--- Provided records Enclosed Below ---

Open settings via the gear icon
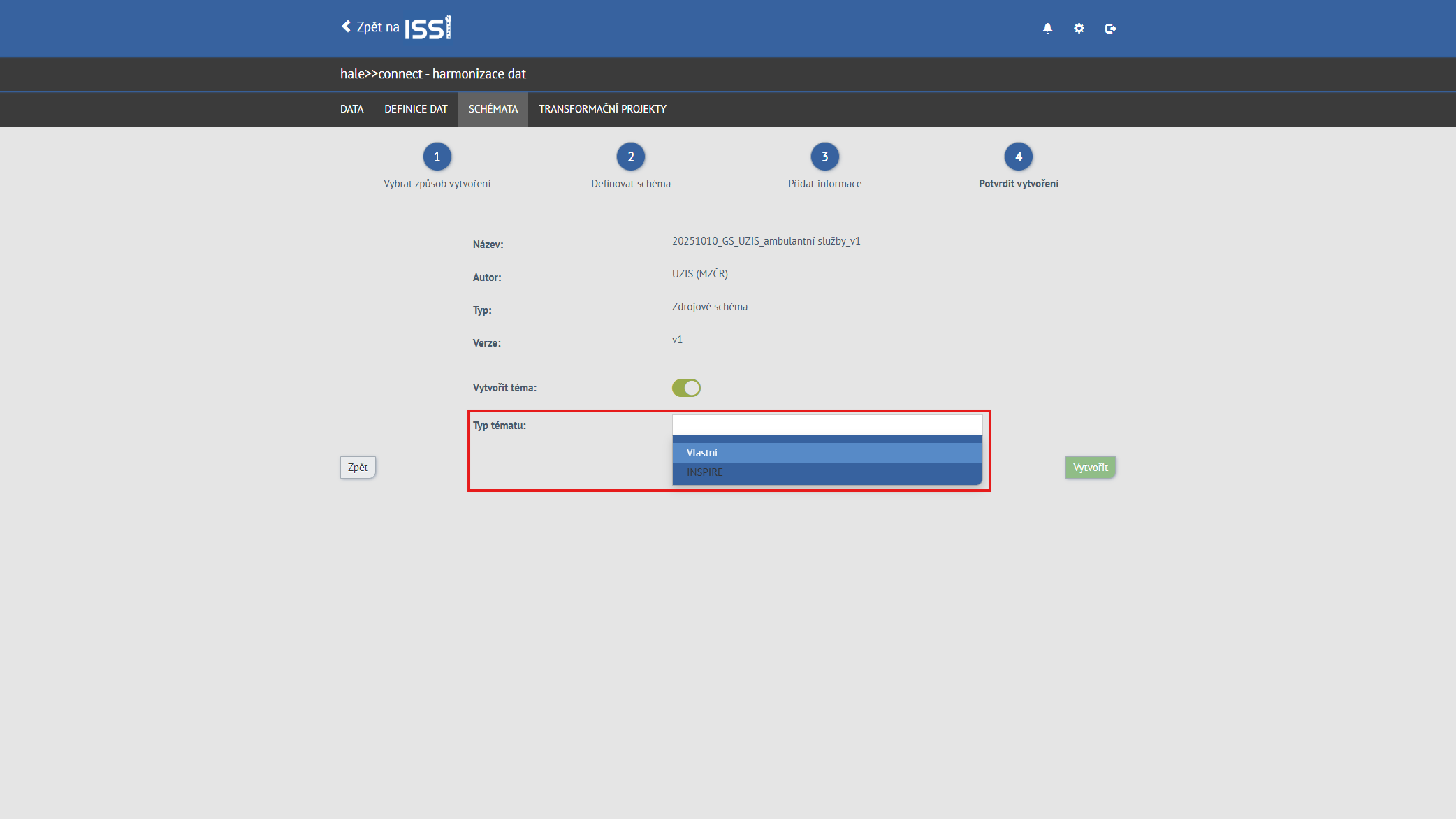The image size is (1456, 819). tap(1079, 29)
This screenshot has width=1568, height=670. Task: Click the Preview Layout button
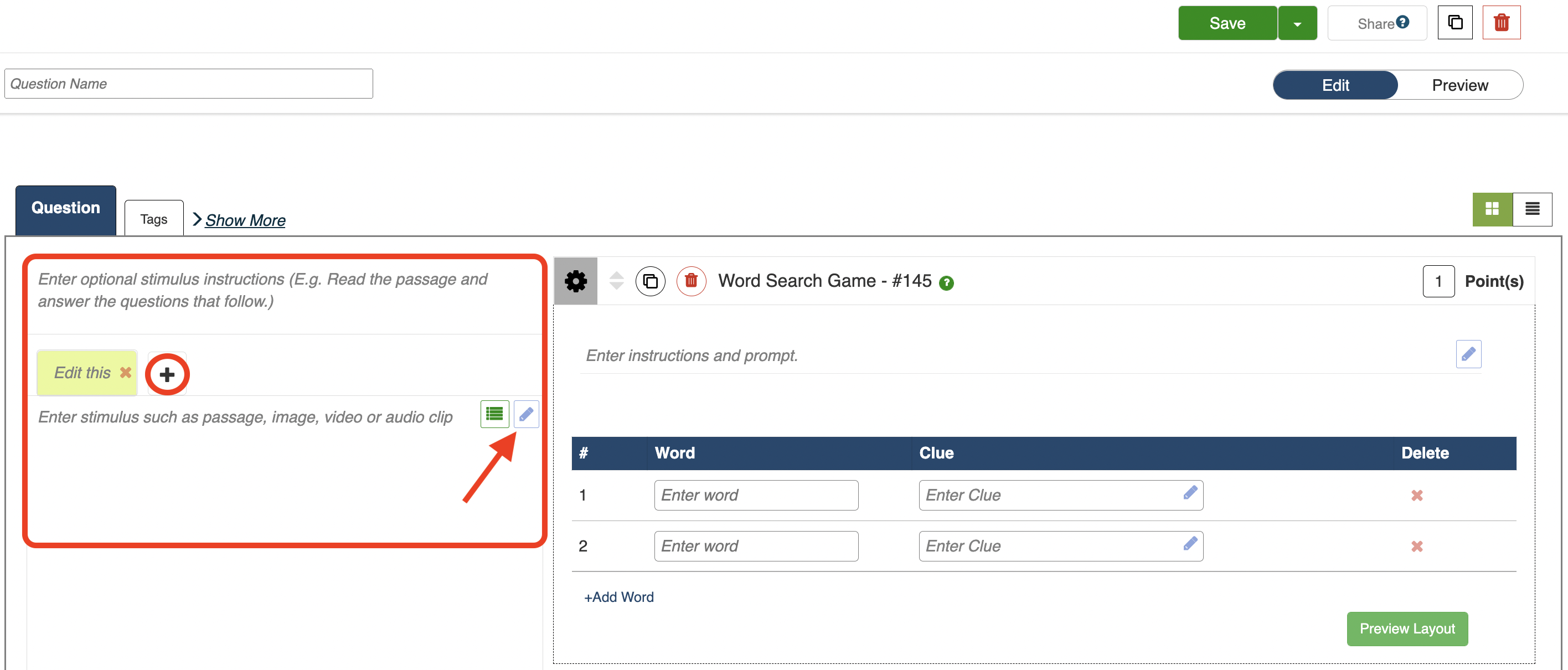(1407, 628)
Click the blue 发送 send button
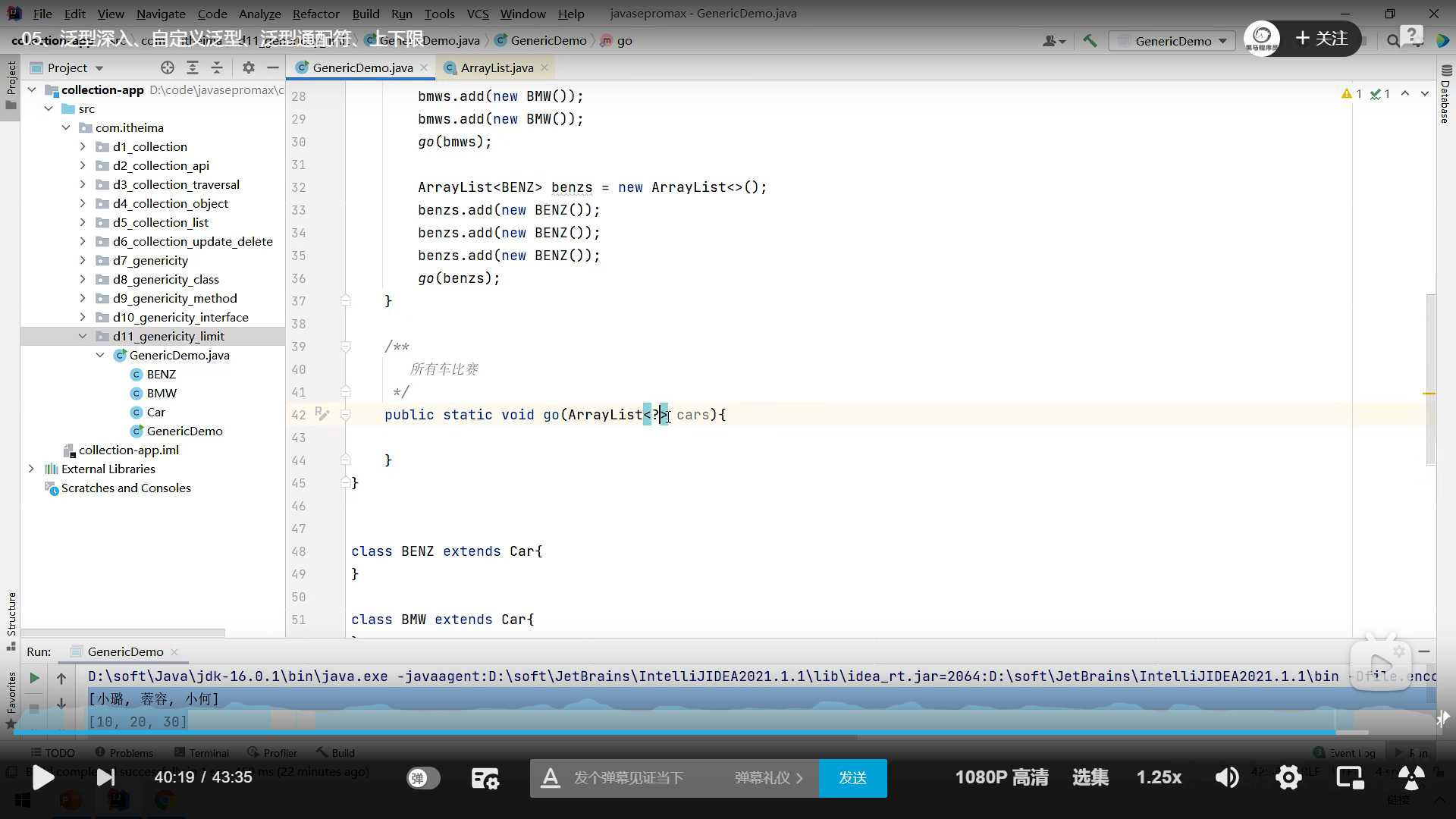 (x=852, y=778)
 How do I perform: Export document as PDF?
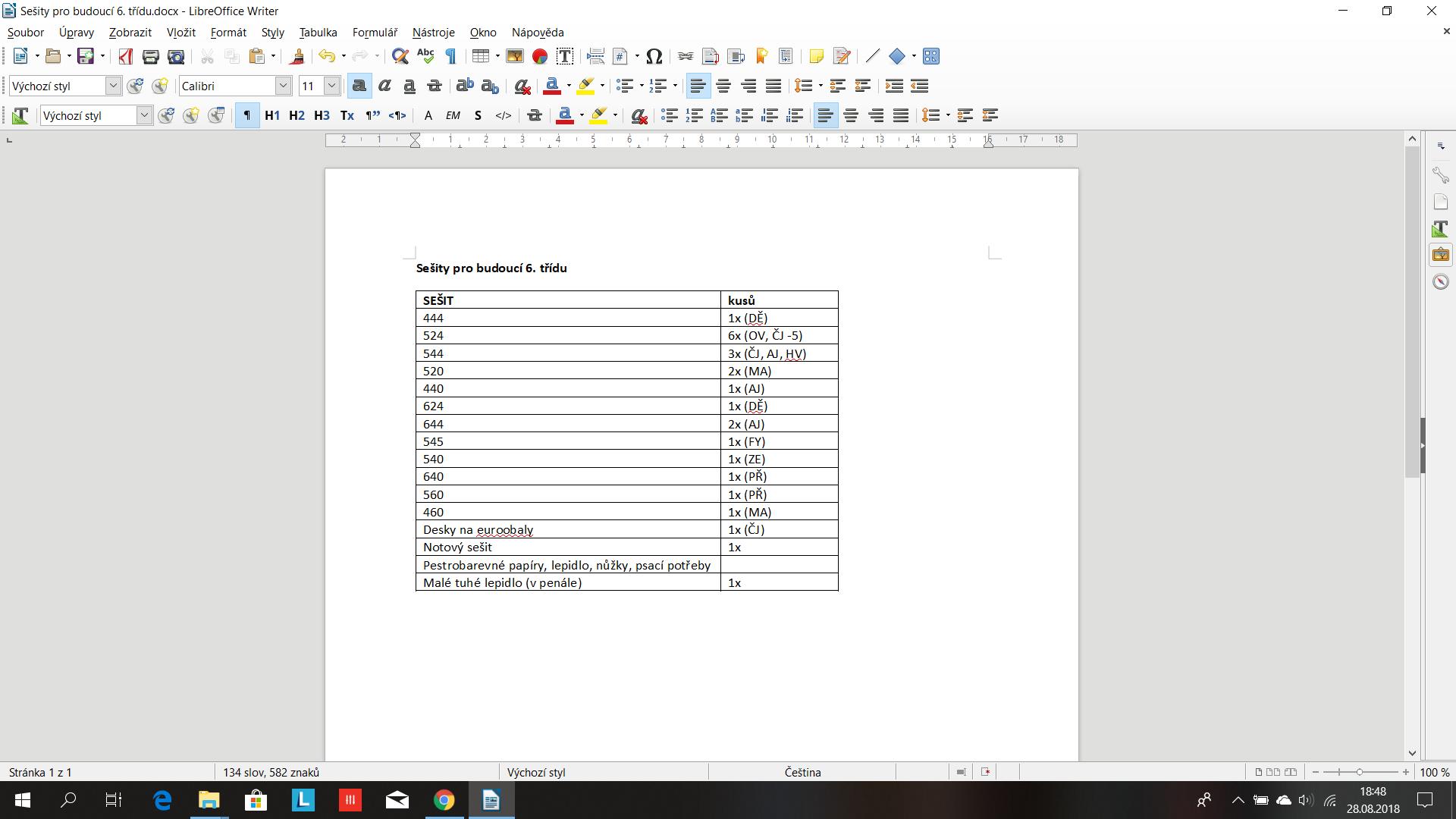click(x=125, y=56)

--- End of Enclosed Provided records ---

Task brief
Output every record verbatim, skipping images.

Answer box
Open settings via the gear icon
The image size is (1456, 819). tap(1079, 29)
This screenshot has width=1568, height=670. Task: Click the Preview Layout button
(1407, 628)
Click the blue 发送 send button
 (x=852, y=778)
 How do I perform: Export document as PDF?
click(x=125, y=56)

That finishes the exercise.